= WHAT TO WORK ON =
Once the line with "Task: Click the Website, Newsletter box" is found in the entries below, print it and each following line exactly, stopping after the line with "Given: Click the Sign"; print nothing else.
-=-=-=-=-
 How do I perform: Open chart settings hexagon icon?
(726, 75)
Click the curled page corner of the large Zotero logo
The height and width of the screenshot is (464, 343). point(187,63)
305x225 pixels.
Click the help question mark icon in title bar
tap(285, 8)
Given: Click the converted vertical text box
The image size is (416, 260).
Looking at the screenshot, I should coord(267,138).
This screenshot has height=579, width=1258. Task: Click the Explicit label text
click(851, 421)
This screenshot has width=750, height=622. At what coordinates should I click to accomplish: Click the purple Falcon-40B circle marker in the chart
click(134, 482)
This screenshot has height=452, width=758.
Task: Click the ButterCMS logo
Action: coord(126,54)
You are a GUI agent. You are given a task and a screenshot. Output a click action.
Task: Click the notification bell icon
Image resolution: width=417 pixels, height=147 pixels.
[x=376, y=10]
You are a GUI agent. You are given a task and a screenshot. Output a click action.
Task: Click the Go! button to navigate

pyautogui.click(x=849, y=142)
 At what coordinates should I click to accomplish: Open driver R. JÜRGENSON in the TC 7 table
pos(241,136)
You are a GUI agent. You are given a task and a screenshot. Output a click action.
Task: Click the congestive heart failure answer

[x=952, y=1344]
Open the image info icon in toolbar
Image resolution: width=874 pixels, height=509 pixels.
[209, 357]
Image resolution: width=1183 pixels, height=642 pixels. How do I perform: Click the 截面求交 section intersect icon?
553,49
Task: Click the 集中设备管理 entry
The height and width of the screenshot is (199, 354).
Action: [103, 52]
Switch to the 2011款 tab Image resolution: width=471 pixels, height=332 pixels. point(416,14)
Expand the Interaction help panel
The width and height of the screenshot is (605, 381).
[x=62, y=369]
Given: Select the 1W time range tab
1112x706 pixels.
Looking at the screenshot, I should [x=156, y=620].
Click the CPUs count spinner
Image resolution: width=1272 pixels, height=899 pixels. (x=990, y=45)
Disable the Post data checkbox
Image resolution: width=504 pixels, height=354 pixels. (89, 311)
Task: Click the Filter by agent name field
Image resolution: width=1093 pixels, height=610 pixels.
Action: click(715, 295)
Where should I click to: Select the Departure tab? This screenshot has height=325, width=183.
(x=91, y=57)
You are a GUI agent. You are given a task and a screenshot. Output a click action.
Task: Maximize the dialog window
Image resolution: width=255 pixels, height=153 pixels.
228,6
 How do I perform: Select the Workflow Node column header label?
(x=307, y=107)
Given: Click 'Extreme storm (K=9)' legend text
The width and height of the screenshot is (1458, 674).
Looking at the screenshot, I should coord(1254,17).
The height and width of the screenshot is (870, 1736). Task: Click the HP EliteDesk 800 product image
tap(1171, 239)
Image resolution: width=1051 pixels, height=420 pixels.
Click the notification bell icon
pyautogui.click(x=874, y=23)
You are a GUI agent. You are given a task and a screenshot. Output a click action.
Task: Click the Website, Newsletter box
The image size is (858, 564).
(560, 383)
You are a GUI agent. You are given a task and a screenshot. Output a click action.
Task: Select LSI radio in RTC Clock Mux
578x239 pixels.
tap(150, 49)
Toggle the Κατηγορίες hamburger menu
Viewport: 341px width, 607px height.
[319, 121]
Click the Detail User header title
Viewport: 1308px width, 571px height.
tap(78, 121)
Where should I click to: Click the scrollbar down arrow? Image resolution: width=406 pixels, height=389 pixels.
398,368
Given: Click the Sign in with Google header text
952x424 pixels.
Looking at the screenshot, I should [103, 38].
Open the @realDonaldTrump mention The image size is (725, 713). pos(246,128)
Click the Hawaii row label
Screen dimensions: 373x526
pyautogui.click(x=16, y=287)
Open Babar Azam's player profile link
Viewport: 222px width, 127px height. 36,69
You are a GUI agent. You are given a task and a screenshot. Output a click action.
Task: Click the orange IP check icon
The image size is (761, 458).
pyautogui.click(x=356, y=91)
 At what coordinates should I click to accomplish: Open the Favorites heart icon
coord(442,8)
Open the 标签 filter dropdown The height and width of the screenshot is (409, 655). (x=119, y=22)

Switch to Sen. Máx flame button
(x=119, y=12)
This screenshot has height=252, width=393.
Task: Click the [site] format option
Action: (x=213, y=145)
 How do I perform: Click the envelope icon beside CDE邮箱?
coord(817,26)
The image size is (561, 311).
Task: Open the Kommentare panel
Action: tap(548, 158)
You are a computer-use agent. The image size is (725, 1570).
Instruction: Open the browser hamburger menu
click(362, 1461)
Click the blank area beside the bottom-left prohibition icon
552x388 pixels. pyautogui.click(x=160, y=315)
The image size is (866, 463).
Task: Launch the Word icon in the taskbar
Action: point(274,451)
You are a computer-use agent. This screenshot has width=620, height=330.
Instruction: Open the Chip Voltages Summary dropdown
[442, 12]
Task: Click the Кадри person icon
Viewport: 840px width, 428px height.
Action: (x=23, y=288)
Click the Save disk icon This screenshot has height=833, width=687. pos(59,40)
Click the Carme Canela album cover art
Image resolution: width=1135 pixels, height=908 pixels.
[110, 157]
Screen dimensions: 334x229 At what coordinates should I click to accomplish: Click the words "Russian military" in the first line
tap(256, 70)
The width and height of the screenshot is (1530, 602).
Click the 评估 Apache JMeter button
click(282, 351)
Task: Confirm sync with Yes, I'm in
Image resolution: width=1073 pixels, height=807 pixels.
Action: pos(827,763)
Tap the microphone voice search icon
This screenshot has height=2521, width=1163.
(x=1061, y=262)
-=-=-=-=-
= YOUR RESPONSE =
Task: Click the Website, Newsletter box
The image size is (858, 564).
(560, 383)
You are a GUI agent. You are given a task and a screenshot. Output a click action.
Task: Select LSI radio in RTC Clock Mux
578x239 pixels.
tap(150, 49)
Toggle the Κατηγορίες hamburger menu
Viewport: 341px width, 607px height.
[319, 121]
Click the Detail User header title
Viewport: 1308px width, 571px height.
tap(78, 121)
Where should I click to: Click the scrollbar down arrow? Image resolution: width=406 pixels, height=389 pixels.
398,368
Given: Click the Sign in with Google header text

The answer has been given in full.